→ Extracted information
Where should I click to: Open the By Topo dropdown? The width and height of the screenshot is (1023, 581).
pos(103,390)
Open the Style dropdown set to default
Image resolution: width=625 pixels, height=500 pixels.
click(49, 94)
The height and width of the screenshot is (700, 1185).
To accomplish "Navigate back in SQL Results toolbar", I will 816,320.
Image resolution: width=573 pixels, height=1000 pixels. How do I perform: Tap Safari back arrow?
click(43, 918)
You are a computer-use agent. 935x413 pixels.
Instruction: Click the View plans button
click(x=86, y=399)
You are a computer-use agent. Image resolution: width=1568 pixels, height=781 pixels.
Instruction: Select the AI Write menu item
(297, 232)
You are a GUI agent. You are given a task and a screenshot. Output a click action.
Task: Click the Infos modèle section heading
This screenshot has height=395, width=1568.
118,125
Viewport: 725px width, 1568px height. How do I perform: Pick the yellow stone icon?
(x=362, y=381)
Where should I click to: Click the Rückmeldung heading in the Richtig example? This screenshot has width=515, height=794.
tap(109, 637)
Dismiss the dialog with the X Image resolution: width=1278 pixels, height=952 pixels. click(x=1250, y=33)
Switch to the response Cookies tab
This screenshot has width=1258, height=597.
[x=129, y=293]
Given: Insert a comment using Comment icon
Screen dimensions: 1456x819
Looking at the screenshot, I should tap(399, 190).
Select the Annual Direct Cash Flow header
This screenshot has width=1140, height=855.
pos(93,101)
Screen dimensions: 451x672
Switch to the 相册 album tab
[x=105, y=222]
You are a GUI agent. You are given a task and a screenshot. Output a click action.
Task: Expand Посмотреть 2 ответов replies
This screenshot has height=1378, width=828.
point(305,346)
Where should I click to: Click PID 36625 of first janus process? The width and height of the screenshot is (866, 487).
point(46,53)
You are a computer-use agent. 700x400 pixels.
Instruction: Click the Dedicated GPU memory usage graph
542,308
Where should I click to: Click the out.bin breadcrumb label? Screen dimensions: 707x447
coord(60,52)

→ What is required
Where the listing above has a line with "Switch to the 相册 album tab", start there, and output every line exactly through the line with "You are a computer-use agent. 700x400 pixels.", which is also included.

→ Task answer
Switch to the 相册 album tab
[x=105, y=222]
You are a GUI agent. You are given a task and a screenshot. Output a click action.
Task: Expand Посмотреть 2 ответов replies
This screenshot has height=1378, width=828.
point(305,346)
Where should I click to: Click PID 36625 of first janus process? The width and height of the screenshot is (866, 487).
point(46,53)
You are a computer-use agent. 700x400 pixels.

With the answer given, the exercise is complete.